Correlation without causation

April L. Bleske-Rechek writes,
Mayviewed a random sample of poster abstracts that had been accepted for presentation at an annual convention of the premier professional organization in psychology, the Association for Psychological Science. We were disappointed to find that over half of the abstracts that included cause and effect language did so without warrant (i.e., the research was correlational). Of course, poster presentations are held to a less rigorous standard than are formal talks or published journal articles, so in a follow-up study, we reviewed 660 articles from 11 different well-known journals in the discipline. Our findings replicated: over half of the articles with cause and effect language described studies that were actually correlational; in other words, the causal language was not warranted.

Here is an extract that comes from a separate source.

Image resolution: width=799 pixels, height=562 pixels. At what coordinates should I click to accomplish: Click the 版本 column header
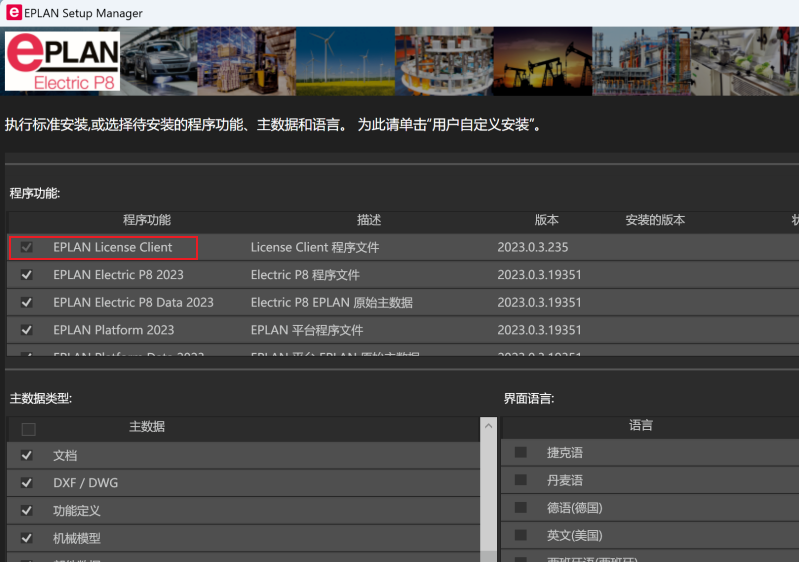pos(546,220)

In biological families, children resemble their parents in vocabulary and verbal ability; in adoptive families, they do not. The key implication is that Hart and Risley’s finding of a link between parents’ verbal behavior and their children’s verbal ability does not warrant an inference that parents’ verbal behavior influences their children’s verbal ability.

Somebody should put together a YouTube course on “How to be skeptical of statistical studies.” I nominate Russ Roberts.

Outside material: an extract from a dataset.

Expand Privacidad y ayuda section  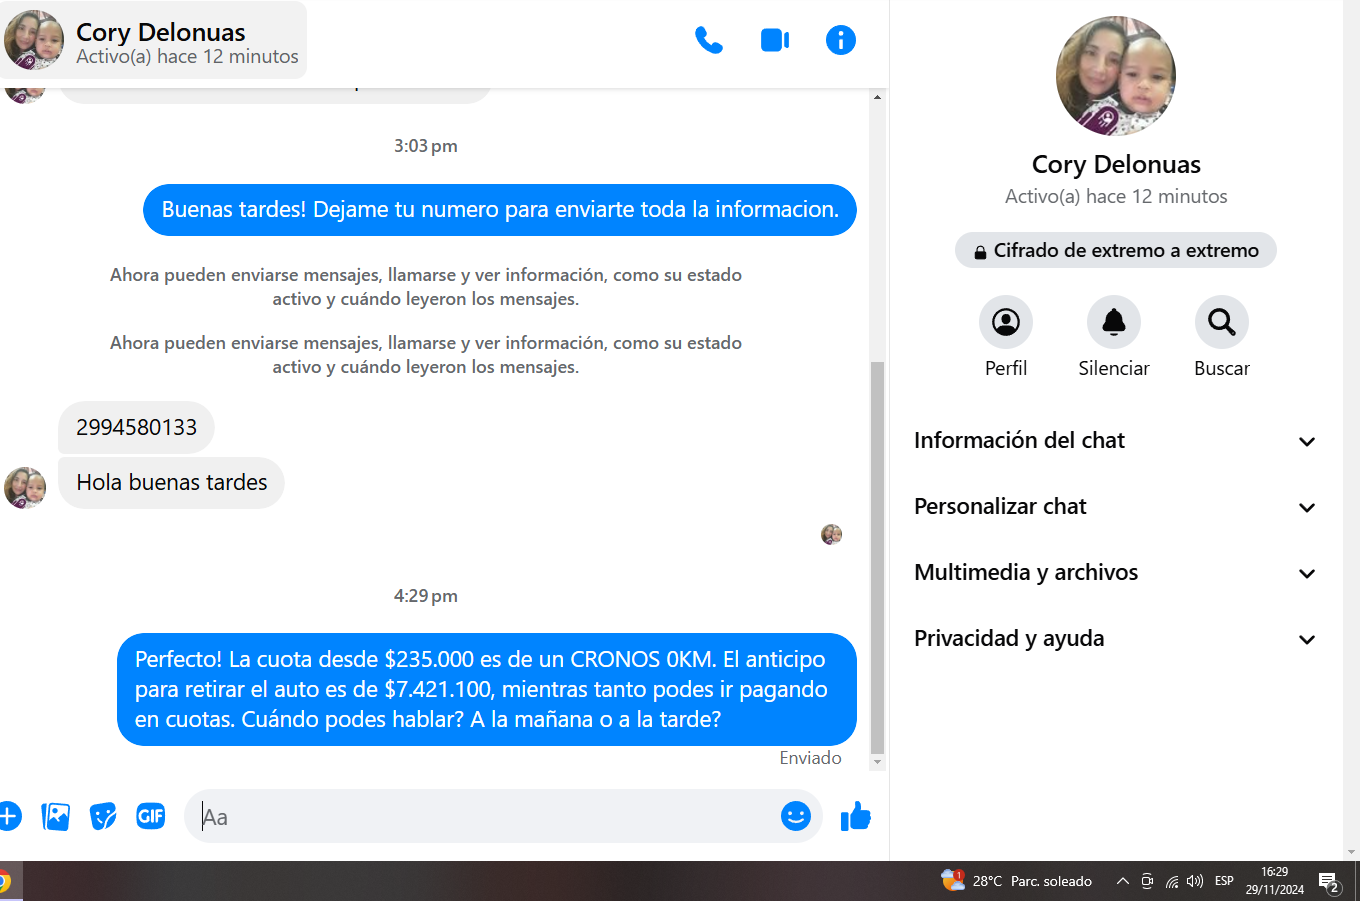pos(1115,639)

5 thoughts on “Correlation without causation

  1. After the replication scandals, I would have thought that the journals would have strengthened their technical reviews of articles. A better than 50% failure rate undermines the peer review model.

  2. Researchers bend data/stats when they have emotional investment in supporting a particular conclusion, they let their emotions override their rational thinking, and nothing puts that in check.

  3. Nassim Nicholas Taleb is the man when it comes to debunking the use of statistics in studies.

    I love this video of him generating correlations of two random variables:

    Randomness of Correlation & Its Hacking by BigDataists
    https://www.youtube.com/watch?v=D6CxfBMUf1o

    Of course there is no correlation between the two random variables!

    He also just posted the following, but I haven’t read it yet.

    Common Misapplications and Misinterpretations of Correlation in Social “Science”
    https://www.academia.edu/39797871/Common_Misapplications_and_Misinterpretations_of_Correlation_in_Social_Science_

  4. On the one hand, it’s well known that all psychological traits show a substantial genetic influence, and any study that fails to consider genetic confounders is fatally flawed. On the other hand, the sorts of double-blind controlled experiments that could provide evidence of causation would likely be stopped by ethical review boards. ERBs are often overzealous, but they do serve a useful function in preventing researchers from causing permanent harm to kids.